Sunday, November 26, 2006

Expect thousands more bills to be filed at Texas Lege

Now that bill filing season has begun at the Texas Legislature, how many bills should we expect, and how many will become law?

In 2005 during the 79th regular session, a combined total 5,484 bills were filed in the Texas Legislature in both chambers, not including various "resolutions." There were 3,592 bills filed in the House and 1,892 in the Senate. Overall, about 1/4 of them passed: 1,389 pieces of legislation, 19 of which were vetoed. (The Governor vetoed more bills after previous sessions: 48 in 2003 and 82 in 2001).

Bills may be filed anytime between now and mid-March. "Pre-filing" before the session begins in January offers a chance for early publicity, but doesn't necessarily make a bill more likely to pass.

With only 31 senators and 150 House members, you'd expect senators' bills would be a lot more likely to get through the process. That turns out to be marginally true - about 24% of House members' bills passed into law, and 27% of senate bills. OTOH, with nearly 2,000 more bills filed in the lower chamber, that's a lot of dead legislation lying around the battlefield by the end of the 140-day biennial legislative session.

In my experience, a bill's passage often depends more on the legislative skill of the bill author than the content of the legislation - certainly that's true of the originally filed language. Some members know how to pass bills. Many don't. It's a lot of work to get a piece of legislation that's worth a damn all the way through the process. It's much easier to pass a piece of compromised junk, which is mostly why the laws are written the way they are.

The legislative process in Texas in many ways is designed to kill bills or severely compromise them, not pass them - at least when vocal, focused opposition surfaces against legislation.

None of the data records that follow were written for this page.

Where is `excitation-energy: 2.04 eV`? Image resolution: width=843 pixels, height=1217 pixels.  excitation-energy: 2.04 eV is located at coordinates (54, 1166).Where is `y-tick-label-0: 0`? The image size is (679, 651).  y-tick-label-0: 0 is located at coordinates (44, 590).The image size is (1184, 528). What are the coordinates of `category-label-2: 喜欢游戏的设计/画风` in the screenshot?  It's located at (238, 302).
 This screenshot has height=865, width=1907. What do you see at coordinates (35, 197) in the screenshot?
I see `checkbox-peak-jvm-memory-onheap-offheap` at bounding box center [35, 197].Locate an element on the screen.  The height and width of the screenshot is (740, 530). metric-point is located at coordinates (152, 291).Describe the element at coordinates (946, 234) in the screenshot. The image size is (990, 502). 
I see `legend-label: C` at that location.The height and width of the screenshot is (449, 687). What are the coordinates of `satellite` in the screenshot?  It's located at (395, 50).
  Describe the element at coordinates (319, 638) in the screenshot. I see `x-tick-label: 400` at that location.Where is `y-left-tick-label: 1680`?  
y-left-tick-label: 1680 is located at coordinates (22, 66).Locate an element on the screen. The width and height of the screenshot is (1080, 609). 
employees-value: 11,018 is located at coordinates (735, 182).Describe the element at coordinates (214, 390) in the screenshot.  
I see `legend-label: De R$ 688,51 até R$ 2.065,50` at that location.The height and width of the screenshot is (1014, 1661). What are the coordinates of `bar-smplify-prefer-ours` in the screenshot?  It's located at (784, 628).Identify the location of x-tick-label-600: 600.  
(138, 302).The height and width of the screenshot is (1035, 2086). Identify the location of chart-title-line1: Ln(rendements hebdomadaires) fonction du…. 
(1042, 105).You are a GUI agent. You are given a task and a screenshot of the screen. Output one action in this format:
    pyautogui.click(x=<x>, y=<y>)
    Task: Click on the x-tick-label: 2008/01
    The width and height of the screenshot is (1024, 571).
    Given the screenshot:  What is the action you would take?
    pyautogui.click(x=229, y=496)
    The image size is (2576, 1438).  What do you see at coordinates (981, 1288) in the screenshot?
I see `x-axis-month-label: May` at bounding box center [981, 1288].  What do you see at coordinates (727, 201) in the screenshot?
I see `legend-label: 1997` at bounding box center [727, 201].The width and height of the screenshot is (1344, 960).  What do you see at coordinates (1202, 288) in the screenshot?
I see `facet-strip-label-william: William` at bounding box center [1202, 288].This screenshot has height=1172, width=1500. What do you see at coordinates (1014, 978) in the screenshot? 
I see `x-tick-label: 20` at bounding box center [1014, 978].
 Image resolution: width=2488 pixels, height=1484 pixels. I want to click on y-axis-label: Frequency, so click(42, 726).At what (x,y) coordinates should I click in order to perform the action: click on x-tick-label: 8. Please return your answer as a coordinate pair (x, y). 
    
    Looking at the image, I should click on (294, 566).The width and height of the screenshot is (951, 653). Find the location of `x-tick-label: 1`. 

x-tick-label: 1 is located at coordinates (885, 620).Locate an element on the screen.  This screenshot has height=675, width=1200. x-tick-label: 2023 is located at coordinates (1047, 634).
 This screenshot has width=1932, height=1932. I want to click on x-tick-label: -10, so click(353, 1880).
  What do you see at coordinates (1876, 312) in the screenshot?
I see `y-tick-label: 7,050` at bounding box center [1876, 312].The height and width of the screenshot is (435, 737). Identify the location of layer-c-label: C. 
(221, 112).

For the most part, given the content of many of these proposals, that's a good thing. Many that do pass are minimalist changes - tweaks rather than significant alterations to the law. Often bills transform dramatically during the process, for good or ill, so it's very difficult to identify at this point which few will be both a) truly signficant and b) have a chance to pass. All you can do for now is keep your eyes peeled.

It's still early in the game, but the game is on. See Grits' earlier coverage of pre-filed bills.

1 comment:

Anonymous said...

Texas billhop is a wiki to help track some of those five thousand bills. Its just coming out of beta, but it looks to be a useful tool to see which bills have interest and might move somewhere.